Nikon DSLRs can also be tethered, but unlike Canon, they don’t include the software with the camera. You can purchase Nikon Camera Control Pro 2 ($150) for remote shooting, or try a third party application such as the free Sofortbild, which gets high marks from Nikon users. You can also use the photo management application Lightroom with the free plug-in LightroomTether by Mountainstorm.
Shooting tethered with Olympus Studio and an E-30.
Some Nikon and Canon cameras can be tethered to your Mac using Aperture 3. Refer to this Apple Support Document to see if your particular model is supported. As Apple states it on its Aperture 3 tech specs page: “Tethering requires compliance with standard protocols that are not supported by all camera models.”
Other camera brands, such as Olympus, may also support tethering. Olympus Studio ($100) for example, does a terrific job of tethering some of its DSLRs. I tested it with the E-30, and it worked great. If you’re shopping for a new DSLR and tethering is important to you, be sure to investigate what software options are available to you before making your purchase.
iPhones get in on the action
Aperture users can also tether their iPhone cameras directly to Apple’s pro photo management application. You don’t get the remote shooting function, but the images are downloaded directly into the Aperture library of your choosing for instant viewing and storage. Just connect your iPhone to your Mac, select a Project in Aperture to store the images in, then go to File -> Tether -> Start session.
If you don’t want to manually fire the camera on your tethered iPhone, you can use software such as Joby’s free Gorillacam app and set up interval shooting. You can select between 3 and 200 frames captured at intervals from 1 and 120 seconds. Each time the iPhone camera fires, the image is uploaded to Aperture. You could walk away from the entire rig, have a cup of coffee, and have a library of images waiting for you on return.
An iPhone or iPod touch can also be used as a remote control for tethered Canon and Nikon DSLRs, using one of my favorite iPhone apps called DSLR Camera Remote by onOne Software. Download the application to your iPhone, install the free server software on your Mac, and fire everything up.
With the lite version of DSLR Camera Remote ($2.49) you can trigger your camera from anywhere as long as your Mac and iPhone are on the same WiFi network. With the pro version ($23.99), you can also change camera settings, view captured images on your iPhone, and look through your camera’s viewfinder remotely. If you want to get geeky, you could even set up an AdHoc network with your Mac laptop and use this rig just about anywhere.

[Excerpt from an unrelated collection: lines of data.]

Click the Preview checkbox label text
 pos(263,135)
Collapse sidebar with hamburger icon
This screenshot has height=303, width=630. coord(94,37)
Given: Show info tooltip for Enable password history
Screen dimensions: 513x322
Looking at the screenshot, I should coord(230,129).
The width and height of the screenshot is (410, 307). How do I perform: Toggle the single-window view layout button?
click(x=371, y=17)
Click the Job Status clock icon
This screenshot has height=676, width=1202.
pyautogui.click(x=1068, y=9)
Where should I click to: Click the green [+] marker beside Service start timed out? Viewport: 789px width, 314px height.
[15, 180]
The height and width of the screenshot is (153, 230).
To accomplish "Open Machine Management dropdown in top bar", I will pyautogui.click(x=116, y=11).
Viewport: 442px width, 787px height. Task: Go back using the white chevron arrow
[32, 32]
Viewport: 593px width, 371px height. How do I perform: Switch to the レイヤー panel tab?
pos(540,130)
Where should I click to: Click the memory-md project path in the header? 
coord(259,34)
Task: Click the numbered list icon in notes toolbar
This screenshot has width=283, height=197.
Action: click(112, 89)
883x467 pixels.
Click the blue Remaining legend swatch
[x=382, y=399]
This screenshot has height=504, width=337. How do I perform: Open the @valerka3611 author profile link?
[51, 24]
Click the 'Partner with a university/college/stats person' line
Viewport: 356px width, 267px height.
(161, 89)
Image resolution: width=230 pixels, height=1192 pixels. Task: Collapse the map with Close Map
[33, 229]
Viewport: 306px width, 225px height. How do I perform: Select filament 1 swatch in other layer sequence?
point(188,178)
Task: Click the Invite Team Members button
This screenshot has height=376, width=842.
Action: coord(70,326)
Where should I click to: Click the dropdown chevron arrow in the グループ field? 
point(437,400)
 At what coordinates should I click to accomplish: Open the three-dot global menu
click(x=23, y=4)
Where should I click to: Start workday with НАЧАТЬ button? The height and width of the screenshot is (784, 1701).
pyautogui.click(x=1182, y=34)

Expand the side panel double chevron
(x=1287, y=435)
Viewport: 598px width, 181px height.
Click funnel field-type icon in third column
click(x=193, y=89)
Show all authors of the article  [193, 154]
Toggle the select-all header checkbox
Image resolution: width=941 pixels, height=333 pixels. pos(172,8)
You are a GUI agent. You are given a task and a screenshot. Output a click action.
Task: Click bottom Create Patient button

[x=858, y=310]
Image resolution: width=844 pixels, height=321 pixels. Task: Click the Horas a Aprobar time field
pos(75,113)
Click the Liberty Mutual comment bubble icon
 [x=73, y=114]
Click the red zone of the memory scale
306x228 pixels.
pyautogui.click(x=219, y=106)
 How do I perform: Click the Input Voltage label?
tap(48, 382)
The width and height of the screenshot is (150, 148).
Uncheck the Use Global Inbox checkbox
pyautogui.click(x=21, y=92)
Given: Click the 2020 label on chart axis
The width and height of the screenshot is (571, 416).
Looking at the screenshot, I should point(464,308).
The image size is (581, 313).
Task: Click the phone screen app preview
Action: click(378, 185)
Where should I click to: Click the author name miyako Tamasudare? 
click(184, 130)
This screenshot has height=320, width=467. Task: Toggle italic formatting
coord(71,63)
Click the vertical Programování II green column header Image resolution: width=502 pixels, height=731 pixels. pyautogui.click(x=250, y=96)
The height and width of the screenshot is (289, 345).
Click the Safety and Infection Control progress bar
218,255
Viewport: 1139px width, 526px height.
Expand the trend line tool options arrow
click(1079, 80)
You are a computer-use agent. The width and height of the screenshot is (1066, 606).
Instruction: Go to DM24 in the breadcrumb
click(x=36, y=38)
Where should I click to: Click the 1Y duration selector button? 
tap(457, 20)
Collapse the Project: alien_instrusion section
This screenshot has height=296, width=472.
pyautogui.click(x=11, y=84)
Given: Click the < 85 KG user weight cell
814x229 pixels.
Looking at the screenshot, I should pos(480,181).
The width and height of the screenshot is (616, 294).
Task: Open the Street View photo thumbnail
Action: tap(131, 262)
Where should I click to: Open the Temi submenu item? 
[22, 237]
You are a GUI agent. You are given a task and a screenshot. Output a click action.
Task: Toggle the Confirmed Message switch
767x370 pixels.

Share tethered images on a network
Remote sharing gets even more interesting with Image Capture on Macs running Snow Leopard. Since you have your DSLR or iPhone tethered to the computer anyway, why not share it with other Macs on your network? Open Image Capture, select the connected camera under Devices, then check the Share Camera box in the lower left corner. Now go to another Snow Leopard Mac on the network, launch Image Capture, and you’ll see the camera in the Shared devices list. You can view images on the camera’s memory card and even copy them to the computer. This is a great feature for team projects when multiple users want to access a single capture device.
There are many alternatives to holding your camera and pressing its shutter button to record an image, or for those times when you want to take advantage of your large computer hard drive for photo storage instead of using the memory card in your camera. For those situations where that just isn’t practical, explore tethered capture.